2、现在我们看看如何更改秩为 1 的 ndarray 中的元素。方法是访问要更改的元素,然后使用 = 符号分配新的值:

# We create a rank 1 ndarray that contains integers from 1 to 5
x = np.array([1, 2, 3, 4, 5])

# We print the original x
print()
print('Original:\n x = ', x)
print()

# We change the fourth element in x from 4 to 20
x[3] = 20

# We print x after it was modified 
print('Modified:\n x = ', x)

Original: x = [1 2 3 4 5]

Modified: x = [ 1 2 3 20 5]

3、同样,我们可以访问和修改秩为 2 的 ndarray 中的特定元素。要访问秩为 2 的 ndarray 中的元素,我们需要提供两个索引,格式为 [row, column]。我们来看一些示例:

# We create a 3 x 3 rank 2 ndarray that contains integers from 1 to 9
X = np.array([[1,2,3],[4,5,6],[7,8,9]])

# We print X
print()
print('X = \n', X)
print()

# Let's access some elements in X
print('This is (0,0) Element in X:', X[0,0])
print('This is (0,1) Element in X:', X[0,1])
print('This is (2,2) Element in X:', X[2,2])

X =
[[1 2 3]
 [4 5 6]
 [7 8 9]]

This is (0,0) Element in X: 1
This is (0,1) Element in X: 2
This is (2,2) Element in X: 9

注意,索引 [0, 0] 是指第一行第一列的元素。

4、可以像针对秩为 1 的 ndarray 一样修改秩为 2 的 ndarray 中的元素。

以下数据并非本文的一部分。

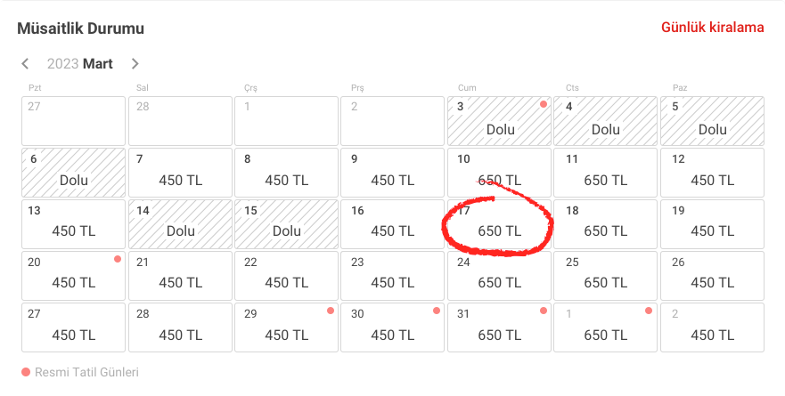The width and height of the screenshot is (785, 396).
Task: Click the red holiday dot on March 29
Action: point(331,311)
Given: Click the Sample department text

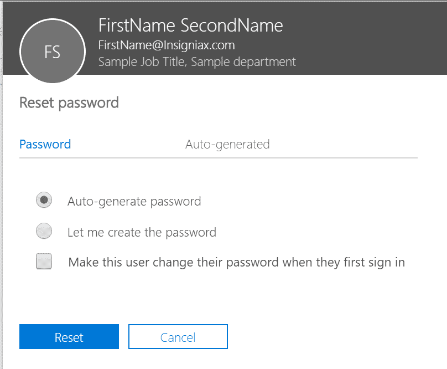Looking at the screenshot, I should [243, 62].
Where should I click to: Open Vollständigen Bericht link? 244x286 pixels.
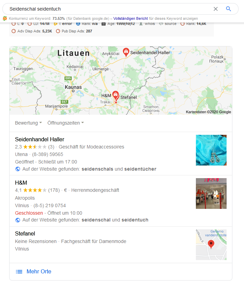point(131,18)
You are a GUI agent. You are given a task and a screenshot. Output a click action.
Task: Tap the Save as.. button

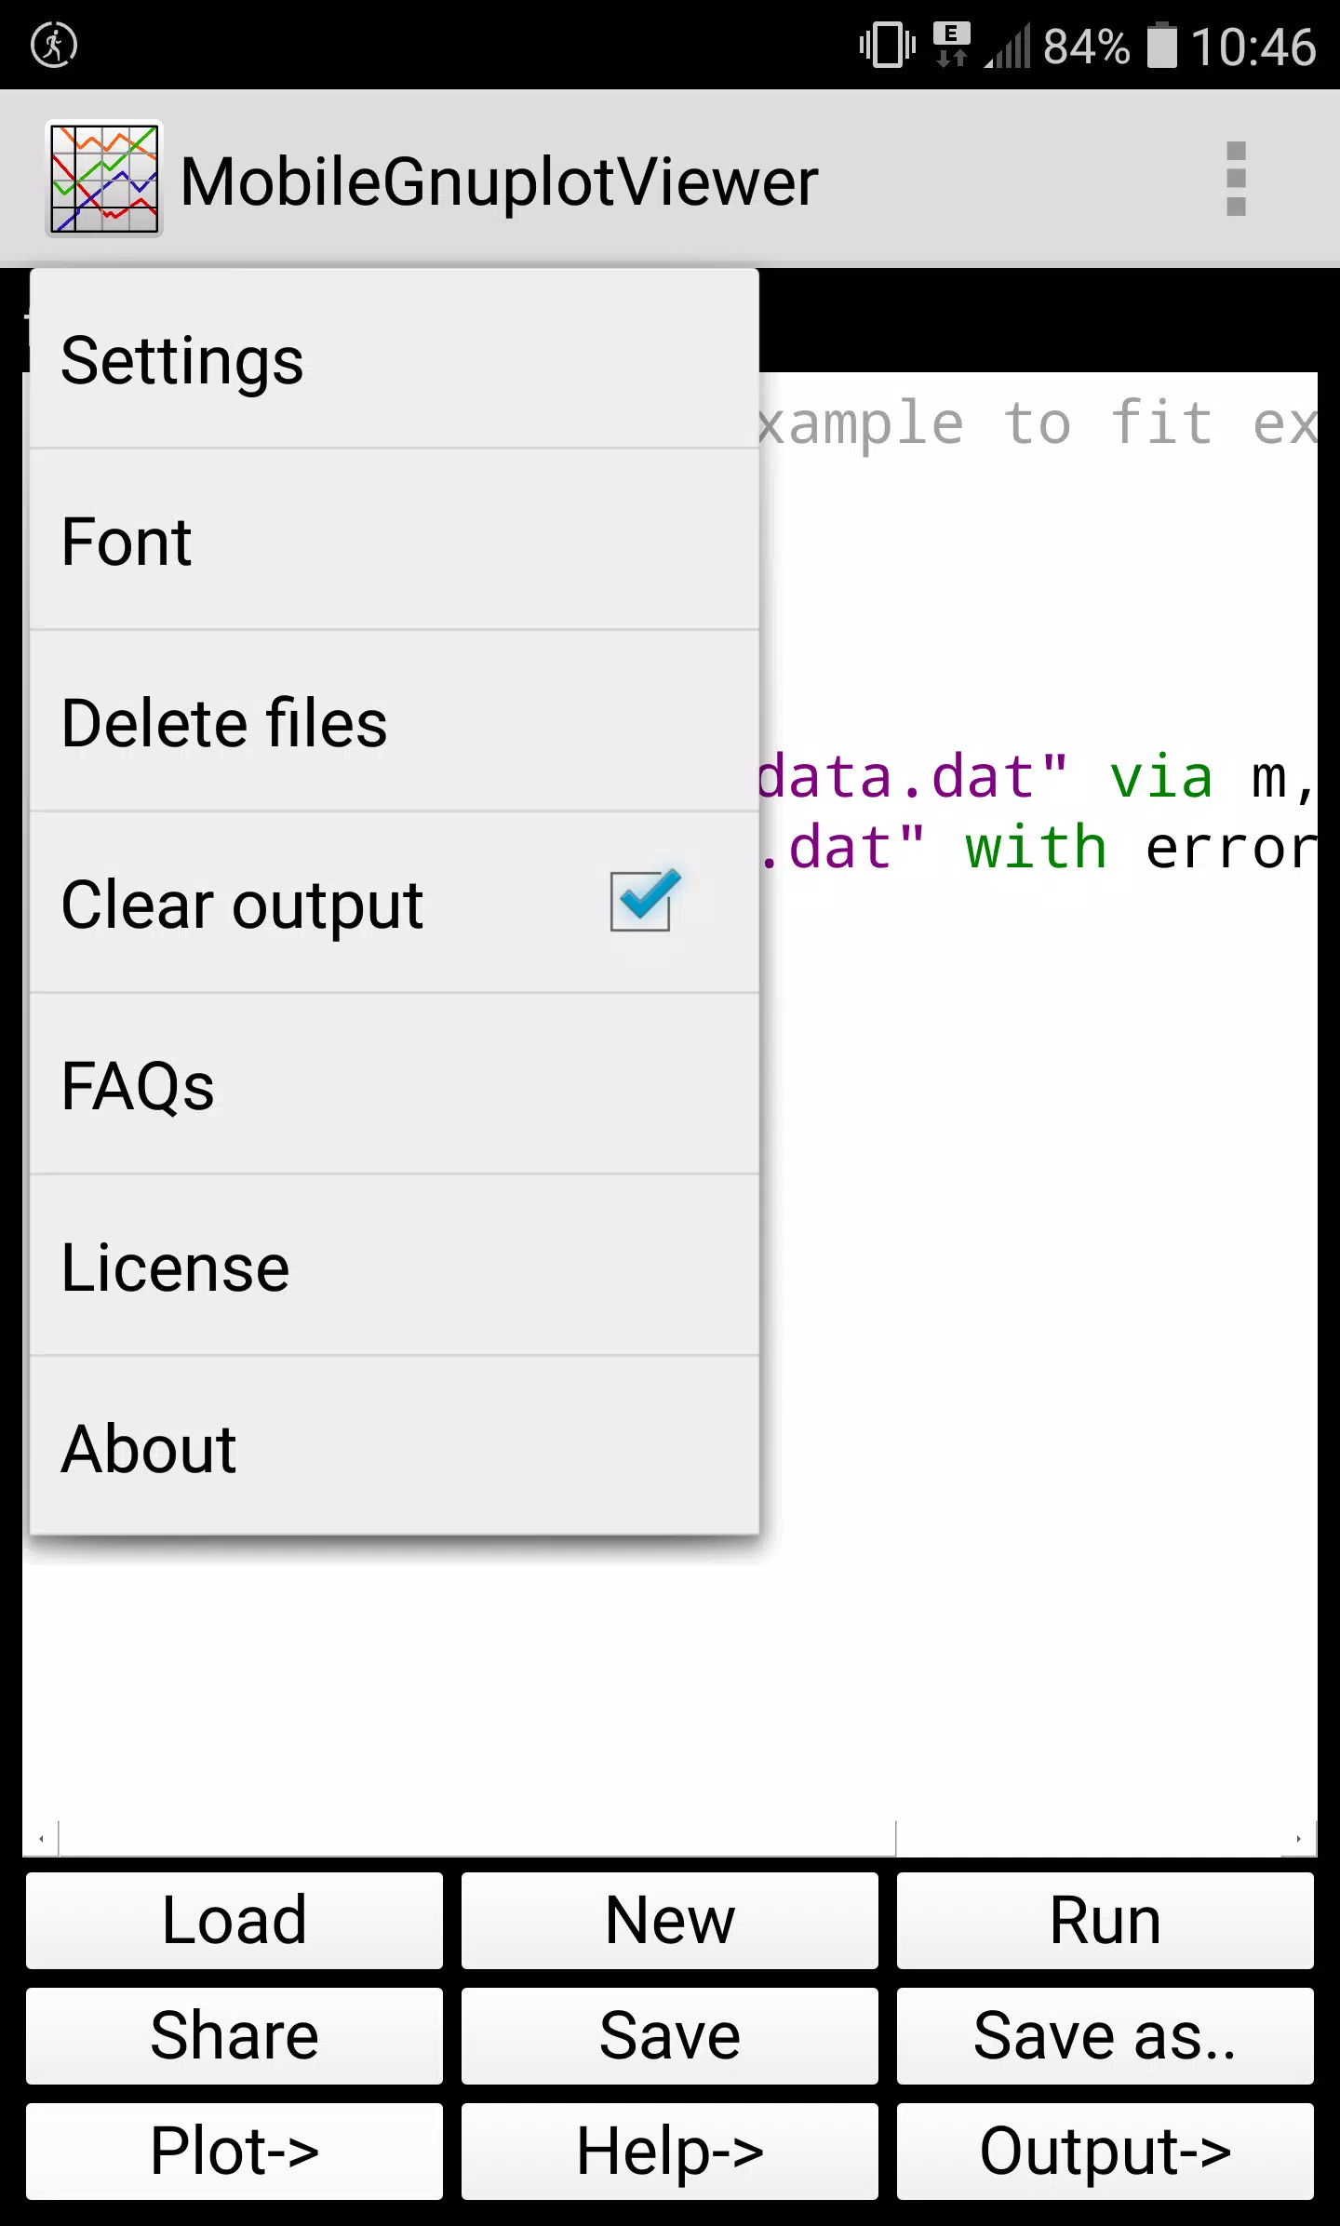[1106, 2035]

我们来看一个示例:

# We create a 3 x 3 rank 2 ndarray that contains integers from 1 to 9
X = np.array([[1,2,3],[4,5,6],[7,8,9]])

# We print the original x
print()
print('Original:\n X = \n', X)
print()

# We change the (0,0) element in X from 1 to 20
X[0,0] = 20

# We print X after it was modified 
print('Modified:\n X = \n', X)

Original:
X =
[[1 2 3]
 [4 5 6]
 [7 8 9]]

Modified:
X =
[[20 2 3]
 [ 4 5 6]
 [ 7 8 9]]

向 ndarray 中添加元素及删除其中的元素

1、我们可以使用 np.delete(ndarray, elements, axis) 函数删除元素。此函数会沿着指定的从给定 ndarray 中删除给定的元素列表。对于秩为 1 的 ndarray,不需要使用关键字 axis。对于秩为 2 的 ndarray,axis = 0 表示选择axis = 1 表示选择。我们来看一些示例:

# We create a rank 1 ndarray 
x = np.array([1, 2, 3, 4, 5])

# We create a rank 2 ndarray
Y = np.array([[1,2,3],[4,5,6],[7,8,9]])

# We print x
print()
print('Original x = ', x)

# We delete the first and last element of x
x = np.delete(x, [0,4])

# We print x with the first and last element deleted
print()
print('Modified x = ', x)

# We print Y
print()
print('Original Y = \n', Y)

# We delete the first row of y
w = np.delete(Y, 0, axis=0)

# We delete the first and last column of y
v = np.delete(Y, [0,2], axis=1)

# We print w
print()
print('w = \n', w)

# We print v
print()
print('v = \n', v)

Original x = [1 2 3 4 5]

Modified x = [2 3 4]

Original Y =
[[1 2 3]
 [4 5 6]
 [7 8 9]]

w =
[[4 5 6]
 [7 8 9]]

v =
[[2]
 [5]
 [8]]

2、现在我们来看看如何向 ndarray 中附加值。我们可以使用 np.append(ndarray, elements, axis)函数向 ndarray 中附加值。该函数会将给定的元素列表沿着指定的附加到 ndarray 中。我们来看一些示例:

# We create a rank 1 ndarray 
x = np.array([1, 2, 3, 4, 5])

# We create a rank 2 ndarray 
Y = np.array([[1,2,3],[4,5,6]])

# We print x
print()
print('Original x = ', x)

# We append the integer 6 to x
x = np.append(x, 6)

# We print x
print()
print('x = ', x)

# We append the integer 7 and 8 to x
x = np.append(x, [7,8])

# We print x
print()
print('x = ', x)

# We print Y
print()
print('Original Y = \n', Y)

# We append a new row containing 7,8,9 to y
v = np.append(Y, [[7,8,9]], axis=0)

# We append a new column containing 9 and 10 to y
q = np.append(Y,[[9],[10]], axis=1)

# We print v
print()
print('v = \n', v)

# We print q
print()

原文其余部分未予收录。